The words that we speak and hear and think every day are like the lines in a movie. The same words, the same lines, can have a completely different meaning depending on the soundtrack behind them. A simple phrase like “Here he comes!” can conjure up dread or delight, depending on whether the music hits an ominous tone or a crescendo of excitement. So with our words, we say “Here he comes!” or whatever else and we think, perhaps, that we know what those words mean, that somehow we are in control of them. But running underneath the noise of our many words runs a soundtrack of God’s story for us, and if we do not make time and space to listen, it is entirely possible we will get the meanings completely wrong.

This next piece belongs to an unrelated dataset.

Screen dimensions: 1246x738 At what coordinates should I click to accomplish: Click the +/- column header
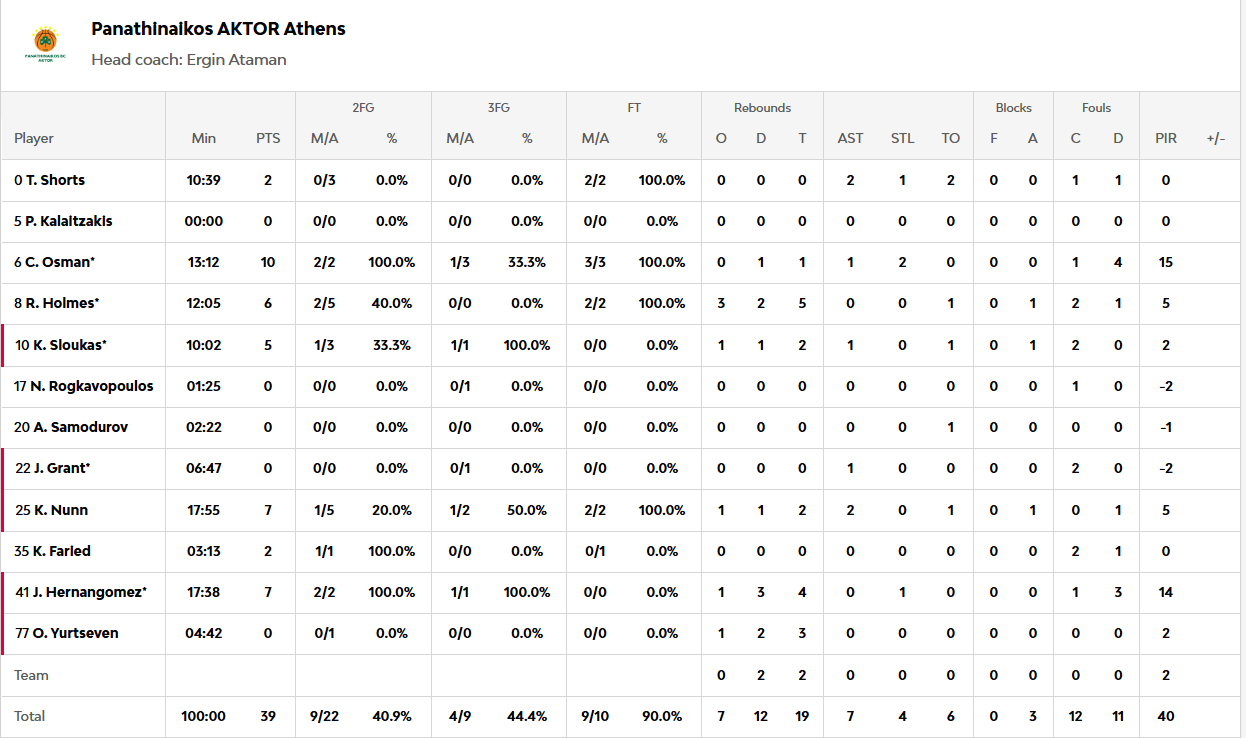tap(1216, 138)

When we lived in Grand Rapids, I heard a few notes and thought I knew where my story was going: working with the poor, visiting prisons and homeless shelters, taking seminary classes—it all fit together and seemed like good work that God would be pleased for me to do. But into this there is a giant turn as we move far away from family and friends, cutting me off from what I think I was supposed to be doing. And in that process, I have realized how much I think there is some kind of hierarchy with God—people who work with the poor are the “coolest,” people who serve privileged white corporate places are less admirable. Is it so hard for me to let go of that instant sense of moral superiority that working with the oppressed gave me? Have I in fact moved farther from God’s will being farther from the poor in my day-to-day life? I am impatient for God to use me in some large, obvious way, but perhaps what he wants is for me to do a whole lot of small, hidden things instead.
I find myself constantly thinking of better stories than the one God seems to be writing for me, stories that even seem more in line with God’s purposes on earth. But then I go back to the idea of soundtrack and realize I have no clue about God’s purposes on earth or how I might best serve them. I have the music of my own desires playing so loudly in my head I don't "get" it even when I think I do.
During our move and just after, my son watched the movie King of Dreams over and over again. In the part where Joseph struggles to understand God’s purpose he sings a song from jail called, “You Know Better Than I.” I downloaded it because I find it so compelling. And maybe God is trying to show me even as I write that this is the soundtrack of my life at this moment. A soundtrack that tells me God does know better than I do. Do I really believe that? No. But every time I hear it playing as I drive alone in the car, I find myself weeping. Tears for what I had that I find it so hard to let go of, tears for how much I want to be able to lose myself in whatever story God is writing, tears for all the things that make it hard for me to trust, tears for recognizing that whether I am serving in prison or feeding the corporate bottom line, God loves me the same. EXACTLY the same. And when I can hear even faintly that music behind the work of my life, I finally begin to believe the story will turn out right in the end.